YOUR INSTRUCTIONS: Search the listing for the word "volume". Copy every line where it is found.

DATA PROVIDED:

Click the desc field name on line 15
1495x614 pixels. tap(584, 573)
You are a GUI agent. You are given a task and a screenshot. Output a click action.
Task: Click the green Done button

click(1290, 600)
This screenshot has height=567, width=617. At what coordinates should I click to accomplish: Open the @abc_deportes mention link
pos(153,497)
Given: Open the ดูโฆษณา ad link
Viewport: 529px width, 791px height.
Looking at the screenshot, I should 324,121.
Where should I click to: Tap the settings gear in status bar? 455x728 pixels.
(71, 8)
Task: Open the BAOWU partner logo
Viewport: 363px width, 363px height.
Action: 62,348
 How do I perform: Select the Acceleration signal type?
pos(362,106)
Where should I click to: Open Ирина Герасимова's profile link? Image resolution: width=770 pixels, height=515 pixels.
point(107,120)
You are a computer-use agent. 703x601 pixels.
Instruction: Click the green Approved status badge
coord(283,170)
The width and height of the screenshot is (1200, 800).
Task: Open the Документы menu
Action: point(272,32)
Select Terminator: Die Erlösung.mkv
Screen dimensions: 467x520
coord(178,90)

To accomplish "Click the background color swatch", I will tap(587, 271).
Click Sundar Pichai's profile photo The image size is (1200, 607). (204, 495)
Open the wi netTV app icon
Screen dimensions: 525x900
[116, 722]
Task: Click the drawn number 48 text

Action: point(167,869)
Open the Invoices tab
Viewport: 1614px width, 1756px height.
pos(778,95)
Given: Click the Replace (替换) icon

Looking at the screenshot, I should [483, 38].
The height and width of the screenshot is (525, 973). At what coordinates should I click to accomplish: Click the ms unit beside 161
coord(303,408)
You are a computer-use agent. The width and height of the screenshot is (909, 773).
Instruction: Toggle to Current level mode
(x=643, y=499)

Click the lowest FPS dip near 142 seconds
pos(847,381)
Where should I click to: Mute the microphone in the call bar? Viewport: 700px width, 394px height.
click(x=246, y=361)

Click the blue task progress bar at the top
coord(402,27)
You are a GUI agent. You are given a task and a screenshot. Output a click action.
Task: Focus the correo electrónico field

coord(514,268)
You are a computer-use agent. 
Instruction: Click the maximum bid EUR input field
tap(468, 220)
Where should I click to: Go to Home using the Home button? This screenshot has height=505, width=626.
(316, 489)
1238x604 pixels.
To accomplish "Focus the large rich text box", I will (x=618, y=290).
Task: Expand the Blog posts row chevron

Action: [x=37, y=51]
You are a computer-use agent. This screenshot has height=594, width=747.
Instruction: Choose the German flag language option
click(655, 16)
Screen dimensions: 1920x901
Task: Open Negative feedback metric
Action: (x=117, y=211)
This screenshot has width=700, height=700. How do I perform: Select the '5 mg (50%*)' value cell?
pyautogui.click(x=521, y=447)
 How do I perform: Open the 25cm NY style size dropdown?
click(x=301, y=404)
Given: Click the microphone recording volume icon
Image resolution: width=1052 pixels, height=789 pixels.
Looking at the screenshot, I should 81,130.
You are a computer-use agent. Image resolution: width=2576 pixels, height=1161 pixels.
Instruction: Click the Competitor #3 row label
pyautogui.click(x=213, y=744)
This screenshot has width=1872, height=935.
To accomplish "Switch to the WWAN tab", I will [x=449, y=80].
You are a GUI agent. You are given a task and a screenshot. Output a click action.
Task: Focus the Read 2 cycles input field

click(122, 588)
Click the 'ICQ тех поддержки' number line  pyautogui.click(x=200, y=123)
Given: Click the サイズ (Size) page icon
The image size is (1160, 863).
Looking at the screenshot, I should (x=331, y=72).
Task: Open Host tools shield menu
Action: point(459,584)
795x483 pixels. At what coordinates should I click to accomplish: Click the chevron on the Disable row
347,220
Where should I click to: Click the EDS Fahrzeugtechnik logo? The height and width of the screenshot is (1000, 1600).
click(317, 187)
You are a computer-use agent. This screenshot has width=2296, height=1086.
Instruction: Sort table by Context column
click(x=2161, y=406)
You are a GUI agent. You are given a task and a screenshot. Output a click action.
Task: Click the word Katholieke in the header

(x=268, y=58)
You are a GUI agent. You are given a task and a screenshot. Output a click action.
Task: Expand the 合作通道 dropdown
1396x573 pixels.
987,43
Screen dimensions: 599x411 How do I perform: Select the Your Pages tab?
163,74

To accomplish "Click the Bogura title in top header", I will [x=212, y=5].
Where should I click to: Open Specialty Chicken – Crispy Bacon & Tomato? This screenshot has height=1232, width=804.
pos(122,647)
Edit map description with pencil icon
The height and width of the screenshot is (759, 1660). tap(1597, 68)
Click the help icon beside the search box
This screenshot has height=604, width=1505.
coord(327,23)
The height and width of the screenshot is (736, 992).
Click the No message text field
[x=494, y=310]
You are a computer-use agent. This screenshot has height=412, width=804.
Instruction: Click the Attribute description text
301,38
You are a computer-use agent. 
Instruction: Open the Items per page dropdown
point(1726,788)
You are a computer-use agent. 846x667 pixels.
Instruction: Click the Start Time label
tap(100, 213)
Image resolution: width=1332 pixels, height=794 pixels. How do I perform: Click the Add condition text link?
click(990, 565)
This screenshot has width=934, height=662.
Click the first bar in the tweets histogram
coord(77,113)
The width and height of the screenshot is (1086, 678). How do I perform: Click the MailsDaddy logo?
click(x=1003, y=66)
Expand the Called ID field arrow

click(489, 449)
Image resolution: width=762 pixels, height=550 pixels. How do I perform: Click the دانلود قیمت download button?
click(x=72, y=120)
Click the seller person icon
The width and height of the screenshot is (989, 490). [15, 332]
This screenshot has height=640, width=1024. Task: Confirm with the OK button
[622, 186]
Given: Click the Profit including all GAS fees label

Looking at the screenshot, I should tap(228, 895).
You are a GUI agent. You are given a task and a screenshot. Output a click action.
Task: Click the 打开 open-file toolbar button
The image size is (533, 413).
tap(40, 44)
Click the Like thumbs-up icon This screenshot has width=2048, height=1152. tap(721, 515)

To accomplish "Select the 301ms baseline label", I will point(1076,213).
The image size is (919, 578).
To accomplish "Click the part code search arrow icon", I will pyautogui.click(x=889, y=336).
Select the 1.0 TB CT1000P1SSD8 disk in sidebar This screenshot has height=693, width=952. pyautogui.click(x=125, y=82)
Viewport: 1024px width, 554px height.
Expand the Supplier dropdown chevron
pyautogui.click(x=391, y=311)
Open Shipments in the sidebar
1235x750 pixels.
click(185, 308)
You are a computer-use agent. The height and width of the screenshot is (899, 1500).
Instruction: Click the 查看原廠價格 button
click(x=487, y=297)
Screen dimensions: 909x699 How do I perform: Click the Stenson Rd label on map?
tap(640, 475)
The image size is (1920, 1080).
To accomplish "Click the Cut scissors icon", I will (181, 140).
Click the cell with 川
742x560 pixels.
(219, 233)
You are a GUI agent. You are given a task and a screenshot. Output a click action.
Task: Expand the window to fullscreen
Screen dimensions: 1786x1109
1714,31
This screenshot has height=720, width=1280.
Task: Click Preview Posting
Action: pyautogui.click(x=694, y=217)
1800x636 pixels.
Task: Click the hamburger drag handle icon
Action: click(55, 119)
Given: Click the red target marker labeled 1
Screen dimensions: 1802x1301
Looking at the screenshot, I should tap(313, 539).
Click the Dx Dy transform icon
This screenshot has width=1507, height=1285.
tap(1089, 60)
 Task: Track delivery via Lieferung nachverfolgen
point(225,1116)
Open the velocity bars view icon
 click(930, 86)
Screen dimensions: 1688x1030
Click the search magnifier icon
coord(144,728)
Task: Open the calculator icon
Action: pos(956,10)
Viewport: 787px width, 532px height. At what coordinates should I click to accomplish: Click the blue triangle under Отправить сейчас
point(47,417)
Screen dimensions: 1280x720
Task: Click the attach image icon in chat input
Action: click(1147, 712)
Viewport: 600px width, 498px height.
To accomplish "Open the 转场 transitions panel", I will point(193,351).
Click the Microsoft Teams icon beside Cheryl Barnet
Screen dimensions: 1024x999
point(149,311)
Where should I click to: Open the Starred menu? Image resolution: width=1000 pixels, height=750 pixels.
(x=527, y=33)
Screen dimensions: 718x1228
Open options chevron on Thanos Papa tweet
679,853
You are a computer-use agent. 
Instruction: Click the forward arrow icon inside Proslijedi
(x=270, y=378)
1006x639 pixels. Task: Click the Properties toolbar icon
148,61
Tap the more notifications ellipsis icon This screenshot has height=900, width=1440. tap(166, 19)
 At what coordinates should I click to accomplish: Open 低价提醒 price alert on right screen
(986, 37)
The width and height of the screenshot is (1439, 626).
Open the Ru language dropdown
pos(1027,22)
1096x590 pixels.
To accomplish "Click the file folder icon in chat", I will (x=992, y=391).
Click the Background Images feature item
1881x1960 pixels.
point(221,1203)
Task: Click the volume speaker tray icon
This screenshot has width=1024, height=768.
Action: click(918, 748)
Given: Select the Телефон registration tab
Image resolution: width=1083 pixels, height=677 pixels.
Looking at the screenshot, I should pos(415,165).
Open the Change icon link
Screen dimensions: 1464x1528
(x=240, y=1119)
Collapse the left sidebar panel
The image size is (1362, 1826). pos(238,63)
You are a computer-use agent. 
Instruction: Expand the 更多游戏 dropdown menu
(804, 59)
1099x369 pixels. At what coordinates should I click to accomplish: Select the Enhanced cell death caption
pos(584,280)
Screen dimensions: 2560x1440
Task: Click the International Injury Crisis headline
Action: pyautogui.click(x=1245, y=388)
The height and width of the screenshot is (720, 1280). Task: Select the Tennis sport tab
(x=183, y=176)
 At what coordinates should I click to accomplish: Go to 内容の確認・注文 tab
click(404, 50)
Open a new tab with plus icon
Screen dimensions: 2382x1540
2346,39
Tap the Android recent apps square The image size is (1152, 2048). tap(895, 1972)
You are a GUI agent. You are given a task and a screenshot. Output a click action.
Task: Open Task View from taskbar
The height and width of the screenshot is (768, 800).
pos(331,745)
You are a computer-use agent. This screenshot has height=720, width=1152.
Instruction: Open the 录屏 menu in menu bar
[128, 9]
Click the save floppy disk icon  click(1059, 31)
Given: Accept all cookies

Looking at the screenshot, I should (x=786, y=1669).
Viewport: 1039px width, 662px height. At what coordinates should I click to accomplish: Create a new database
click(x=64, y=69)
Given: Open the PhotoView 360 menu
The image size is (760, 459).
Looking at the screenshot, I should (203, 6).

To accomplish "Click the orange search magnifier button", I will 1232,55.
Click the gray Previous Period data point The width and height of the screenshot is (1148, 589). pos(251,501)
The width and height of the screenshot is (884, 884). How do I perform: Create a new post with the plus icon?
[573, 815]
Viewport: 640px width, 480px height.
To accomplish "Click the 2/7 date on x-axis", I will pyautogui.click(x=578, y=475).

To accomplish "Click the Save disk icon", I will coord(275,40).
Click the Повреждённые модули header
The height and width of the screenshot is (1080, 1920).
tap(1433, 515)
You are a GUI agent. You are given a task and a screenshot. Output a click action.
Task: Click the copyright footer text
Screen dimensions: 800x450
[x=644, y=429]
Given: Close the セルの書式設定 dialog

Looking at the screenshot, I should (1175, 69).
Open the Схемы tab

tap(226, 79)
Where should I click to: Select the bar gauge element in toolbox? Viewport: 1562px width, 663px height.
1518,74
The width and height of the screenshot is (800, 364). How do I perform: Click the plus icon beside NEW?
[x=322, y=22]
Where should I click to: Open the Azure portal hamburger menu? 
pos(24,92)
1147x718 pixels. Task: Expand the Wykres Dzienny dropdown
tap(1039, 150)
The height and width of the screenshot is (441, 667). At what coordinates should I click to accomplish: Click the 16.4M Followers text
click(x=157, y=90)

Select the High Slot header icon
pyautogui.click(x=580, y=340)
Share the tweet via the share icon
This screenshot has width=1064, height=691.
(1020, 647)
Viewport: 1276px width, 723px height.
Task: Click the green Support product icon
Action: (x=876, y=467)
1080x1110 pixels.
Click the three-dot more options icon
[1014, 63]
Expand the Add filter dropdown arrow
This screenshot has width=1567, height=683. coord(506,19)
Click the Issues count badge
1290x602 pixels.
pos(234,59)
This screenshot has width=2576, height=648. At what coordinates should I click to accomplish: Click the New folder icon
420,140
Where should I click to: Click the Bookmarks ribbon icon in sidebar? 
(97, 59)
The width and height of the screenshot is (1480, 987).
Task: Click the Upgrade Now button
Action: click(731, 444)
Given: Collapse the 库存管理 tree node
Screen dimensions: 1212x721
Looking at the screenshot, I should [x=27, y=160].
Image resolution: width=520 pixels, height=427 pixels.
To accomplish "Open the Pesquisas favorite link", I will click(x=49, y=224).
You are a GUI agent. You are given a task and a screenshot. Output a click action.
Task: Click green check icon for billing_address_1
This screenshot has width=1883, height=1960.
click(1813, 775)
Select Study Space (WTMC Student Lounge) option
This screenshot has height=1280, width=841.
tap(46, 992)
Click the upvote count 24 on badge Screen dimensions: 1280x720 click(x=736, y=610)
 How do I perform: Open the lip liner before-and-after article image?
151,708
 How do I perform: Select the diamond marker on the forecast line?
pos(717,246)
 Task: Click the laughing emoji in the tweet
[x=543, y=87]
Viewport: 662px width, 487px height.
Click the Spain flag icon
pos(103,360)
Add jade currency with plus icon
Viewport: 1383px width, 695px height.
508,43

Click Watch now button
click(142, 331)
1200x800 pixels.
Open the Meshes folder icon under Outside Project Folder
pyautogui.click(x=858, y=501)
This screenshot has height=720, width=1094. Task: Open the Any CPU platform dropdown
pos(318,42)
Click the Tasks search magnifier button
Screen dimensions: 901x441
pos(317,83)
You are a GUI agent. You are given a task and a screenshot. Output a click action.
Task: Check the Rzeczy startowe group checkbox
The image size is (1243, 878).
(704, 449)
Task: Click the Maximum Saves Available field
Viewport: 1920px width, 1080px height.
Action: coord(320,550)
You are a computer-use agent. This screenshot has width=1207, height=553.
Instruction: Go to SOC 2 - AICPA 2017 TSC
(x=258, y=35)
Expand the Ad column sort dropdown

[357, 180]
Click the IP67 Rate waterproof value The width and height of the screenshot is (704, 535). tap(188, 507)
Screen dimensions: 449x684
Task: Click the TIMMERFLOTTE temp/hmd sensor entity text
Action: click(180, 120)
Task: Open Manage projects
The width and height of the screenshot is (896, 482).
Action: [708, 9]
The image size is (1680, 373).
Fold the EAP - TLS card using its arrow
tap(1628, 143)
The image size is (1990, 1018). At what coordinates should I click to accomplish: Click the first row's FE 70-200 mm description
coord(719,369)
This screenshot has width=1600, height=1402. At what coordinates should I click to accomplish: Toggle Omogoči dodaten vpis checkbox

OUTPUT:
Given: Click the microphone recording volume icon
Task: Click the volume speaker tray icon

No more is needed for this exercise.